Data excerpts
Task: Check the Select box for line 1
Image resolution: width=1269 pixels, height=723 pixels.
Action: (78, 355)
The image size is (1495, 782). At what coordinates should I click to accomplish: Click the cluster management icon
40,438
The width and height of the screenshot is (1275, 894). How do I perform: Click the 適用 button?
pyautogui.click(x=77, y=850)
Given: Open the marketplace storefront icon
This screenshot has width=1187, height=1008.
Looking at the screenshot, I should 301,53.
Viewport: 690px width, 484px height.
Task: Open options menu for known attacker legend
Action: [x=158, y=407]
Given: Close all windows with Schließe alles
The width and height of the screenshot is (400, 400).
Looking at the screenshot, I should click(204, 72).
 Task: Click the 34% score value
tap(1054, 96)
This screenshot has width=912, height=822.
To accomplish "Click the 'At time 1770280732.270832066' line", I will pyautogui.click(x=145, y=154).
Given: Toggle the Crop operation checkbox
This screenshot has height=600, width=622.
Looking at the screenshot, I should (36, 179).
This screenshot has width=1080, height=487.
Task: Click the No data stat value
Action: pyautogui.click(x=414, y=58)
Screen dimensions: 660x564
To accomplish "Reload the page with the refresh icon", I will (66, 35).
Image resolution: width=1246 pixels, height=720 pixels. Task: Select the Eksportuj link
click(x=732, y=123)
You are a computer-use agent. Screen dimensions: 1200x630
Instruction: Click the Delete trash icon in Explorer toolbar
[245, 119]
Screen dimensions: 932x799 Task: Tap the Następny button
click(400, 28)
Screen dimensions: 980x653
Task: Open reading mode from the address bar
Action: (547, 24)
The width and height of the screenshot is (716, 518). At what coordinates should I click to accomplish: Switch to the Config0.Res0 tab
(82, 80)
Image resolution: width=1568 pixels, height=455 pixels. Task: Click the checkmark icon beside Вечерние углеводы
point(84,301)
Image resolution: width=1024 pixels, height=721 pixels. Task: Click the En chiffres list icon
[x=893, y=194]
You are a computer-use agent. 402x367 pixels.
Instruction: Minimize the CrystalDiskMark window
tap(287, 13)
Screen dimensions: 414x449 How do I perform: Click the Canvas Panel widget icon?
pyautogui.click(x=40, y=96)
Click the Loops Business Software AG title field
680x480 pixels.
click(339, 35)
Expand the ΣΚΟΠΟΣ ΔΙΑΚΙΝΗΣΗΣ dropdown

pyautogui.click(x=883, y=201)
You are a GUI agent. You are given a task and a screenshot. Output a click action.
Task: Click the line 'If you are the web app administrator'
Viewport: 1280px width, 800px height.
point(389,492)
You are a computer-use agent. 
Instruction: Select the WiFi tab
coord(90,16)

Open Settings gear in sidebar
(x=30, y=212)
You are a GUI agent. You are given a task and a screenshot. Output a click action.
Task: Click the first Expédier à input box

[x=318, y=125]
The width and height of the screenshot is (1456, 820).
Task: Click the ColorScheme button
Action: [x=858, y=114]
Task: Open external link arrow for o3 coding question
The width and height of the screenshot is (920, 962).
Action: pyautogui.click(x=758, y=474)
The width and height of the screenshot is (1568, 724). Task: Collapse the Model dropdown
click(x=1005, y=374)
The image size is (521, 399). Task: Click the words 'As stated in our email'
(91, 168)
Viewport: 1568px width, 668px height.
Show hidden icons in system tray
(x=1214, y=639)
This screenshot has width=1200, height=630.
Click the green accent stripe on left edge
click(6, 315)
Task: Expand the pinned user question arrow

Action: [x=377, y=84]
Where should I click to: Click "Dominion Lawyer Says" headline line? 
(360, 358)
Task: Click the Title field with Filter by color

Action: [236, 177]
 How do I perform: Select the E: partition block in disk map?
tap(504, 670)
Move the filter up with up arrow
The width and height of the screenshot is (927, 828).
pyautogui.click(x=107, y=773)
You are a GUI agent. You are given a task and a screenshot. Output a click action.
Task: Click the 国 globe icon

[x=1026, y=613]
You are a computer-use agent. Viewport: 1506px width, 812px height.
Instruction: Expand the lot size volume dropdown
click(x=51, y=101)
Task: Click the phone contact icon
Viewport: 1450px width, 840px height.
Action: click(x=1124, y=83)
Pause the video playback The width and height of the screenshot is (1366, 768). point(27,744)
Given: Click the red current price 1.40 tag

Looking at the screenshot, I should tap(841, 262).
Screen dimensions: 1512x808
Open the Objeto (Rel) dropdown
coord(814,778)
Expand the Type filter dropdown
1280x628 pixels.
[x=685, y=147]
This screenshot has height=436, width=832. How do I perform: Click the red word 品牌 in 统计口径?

- _YOUR INSTRUCTIONS_
Look above for lines with the word "will" and copy them all.

- _RESPONSE_
To accomplish "Click the 'At time 1770280732.270832066' line", I will pyautogui.click(x=145, y=154).
To accomplish "Reload the page with the refresh icon", I will (66, 35).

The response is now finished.